## [What to produce]
Comb the records below for the string "width" and copy each line where it turns up.

---------- Given data ----------

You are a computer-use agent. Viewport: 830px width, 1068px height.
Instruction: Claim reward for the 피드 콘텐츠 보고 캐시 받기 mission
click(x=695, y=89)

----------
---------- Given data ----------

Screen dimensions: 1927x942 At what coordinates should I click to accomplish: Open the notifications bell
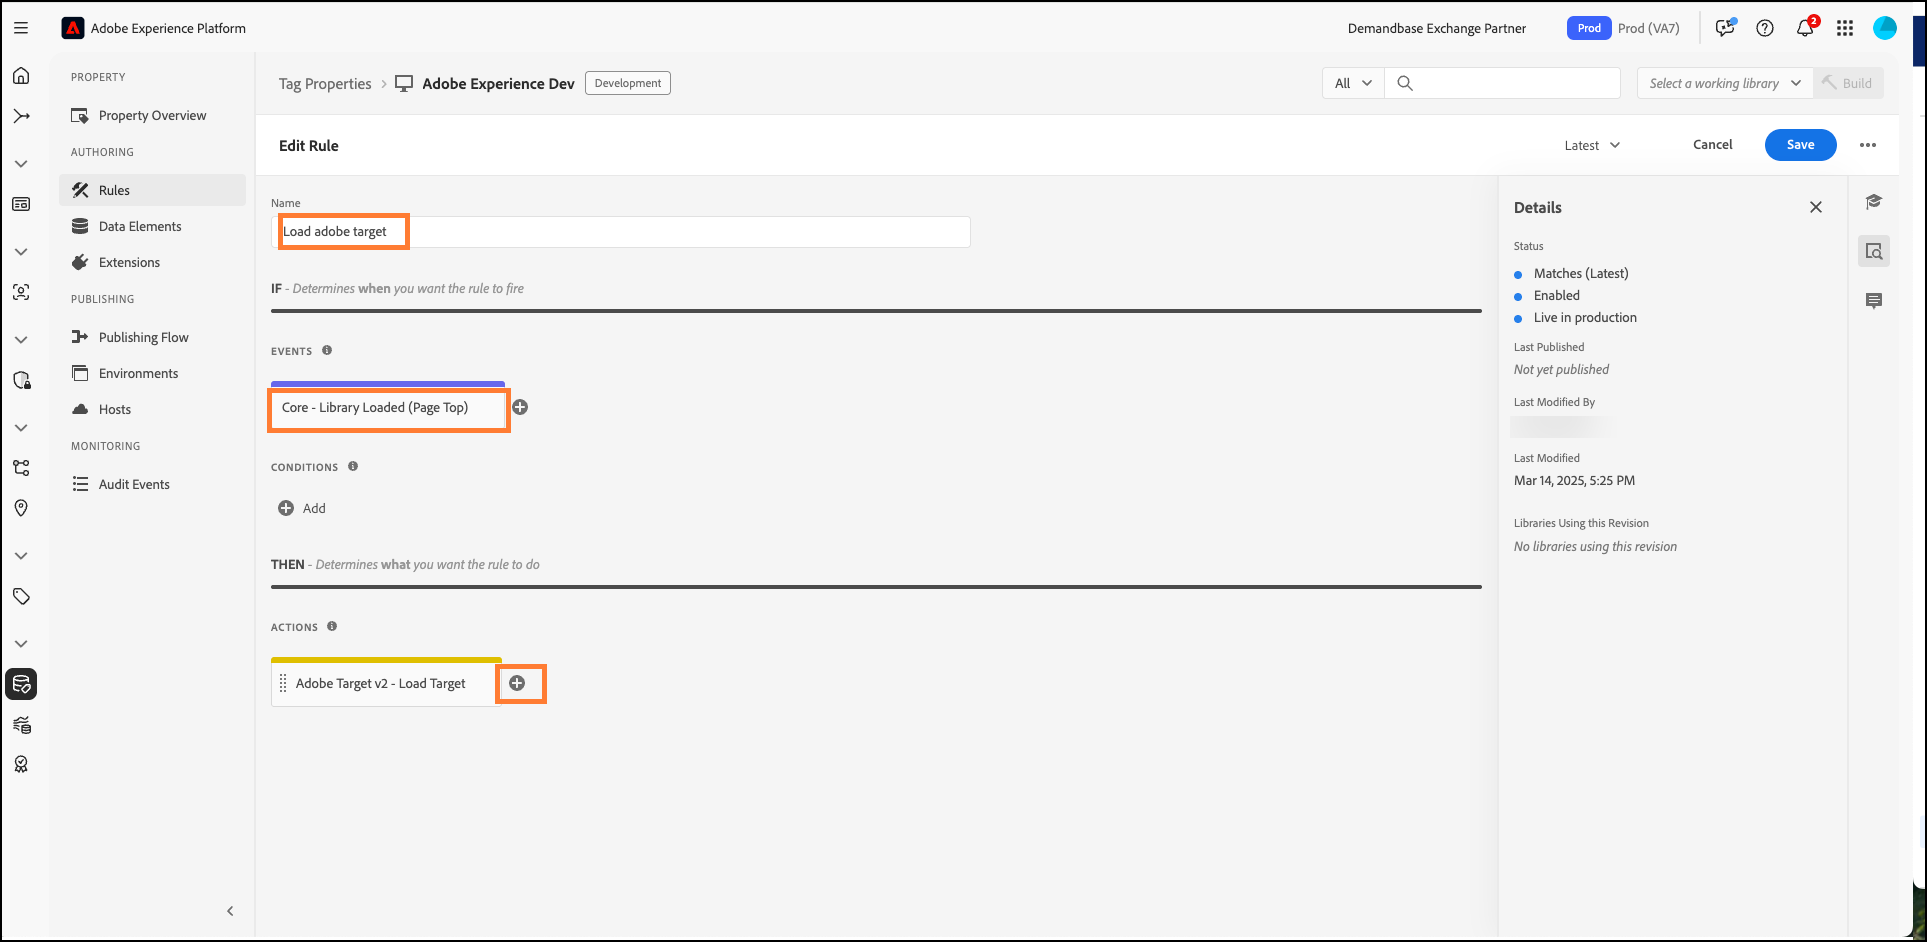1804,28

----------
---------- Given data ----------

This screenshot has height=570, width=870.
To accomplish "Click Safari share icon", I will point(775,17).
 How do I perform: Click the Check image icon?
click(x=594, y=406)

----------

## [Result]
You are a computer-use agent. Viewport: 830px width, 1068px height.
This screenshot has height=570, width=870.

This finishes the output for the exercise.